Deallocation functions shall be class member functions or global functions; a program is ill-formed if deallocation functions are declared in a namespace scope other than global scope or declared static in global scope.
Each deallocation function shall return void and its first parameter shall be void*. A deallocation function may have more than one parameter. A usual deallocation function is a deallocation function that has:
exactly one parameter; or
exactly two parameters, the type of the second being either std::align_val_t or std::size_t39; or
exactly three parameters, the type of the second being std::size_t and the type of the third being std::align_val_t.
A deallocation function may be an instance of a function template. Neither the first parameter nor the return type shall depend on a template parameter. [ Note: That is, a deallocation function template shall have a first parameter of type void* and a return type of void (as specified above). — end note ] A deallocation function template shall have two or more function parameters. A template instance is never a usual deallocation function, regardless of its signature.

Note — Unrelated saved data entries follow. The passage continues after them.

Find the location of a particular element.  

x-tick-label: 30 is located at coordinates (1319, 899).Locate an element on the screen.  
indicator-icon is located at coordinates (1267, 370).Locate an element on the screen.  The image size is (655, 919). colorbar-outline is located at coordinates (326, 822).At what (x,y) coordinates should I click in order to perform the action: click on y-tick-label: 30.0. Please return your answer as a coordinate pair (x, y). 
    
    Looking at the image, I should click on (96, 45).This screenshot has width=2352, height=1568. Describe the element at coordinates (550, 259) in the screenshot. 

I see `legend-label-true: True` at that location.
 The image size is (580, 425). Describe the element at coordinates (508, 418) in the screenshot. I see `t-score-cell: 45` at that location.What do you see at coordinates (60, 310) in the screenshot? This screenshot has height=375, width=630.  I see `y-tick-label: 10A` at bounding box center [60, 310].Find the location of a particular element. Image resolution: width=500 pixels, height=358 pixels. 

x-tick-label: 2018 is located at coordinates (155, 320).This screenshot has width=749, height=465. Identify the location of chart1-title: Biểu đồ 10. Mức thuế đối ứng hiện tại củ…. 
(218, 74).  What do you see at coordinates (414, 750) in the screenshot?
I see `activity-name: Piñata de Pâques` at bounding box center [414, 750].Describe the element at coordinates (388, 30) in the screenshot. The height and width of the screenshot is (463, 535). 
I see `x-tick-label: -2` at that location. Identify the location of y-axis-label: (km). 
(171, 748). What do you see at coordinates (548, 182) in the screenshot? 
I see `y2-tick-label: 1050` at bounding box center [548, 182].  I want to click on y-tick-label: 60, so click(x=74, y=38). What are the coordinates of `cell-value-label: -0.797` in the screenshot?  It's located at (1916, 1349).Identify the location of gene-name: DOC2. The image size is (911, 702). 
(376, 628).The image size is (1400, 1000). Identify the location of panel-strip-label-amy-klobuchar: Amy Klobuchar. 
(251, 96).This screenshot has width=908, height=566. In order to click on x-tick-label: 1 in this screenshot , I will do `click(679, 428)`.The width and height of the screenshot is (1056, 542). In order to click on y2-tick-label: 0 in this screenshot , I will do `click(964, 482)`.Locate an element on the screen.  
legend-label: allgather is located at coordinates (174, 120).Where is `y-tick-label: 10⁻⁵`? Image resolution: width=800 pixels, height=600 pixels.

If a deallocation function terminates by throwing an exception, the behavior is undefined. The value of the first argument supplied to a deallocation function may be a null pointer value; if so, and if the deallocation function is one supplied in the standard library, the call has no effect.
If the argument given to a deallocation function in the standard library is a pointer that is not the null pointer value, the deallocation function shall deallocate the storage referenced by the pointer, ending the duration of the region of storage.
The global operator delete(void*, std::size_t) precludes use of an allocation function void operator new(std::size_t, std::size_t) as a placement allocation function ([diff.cpp11.basic]).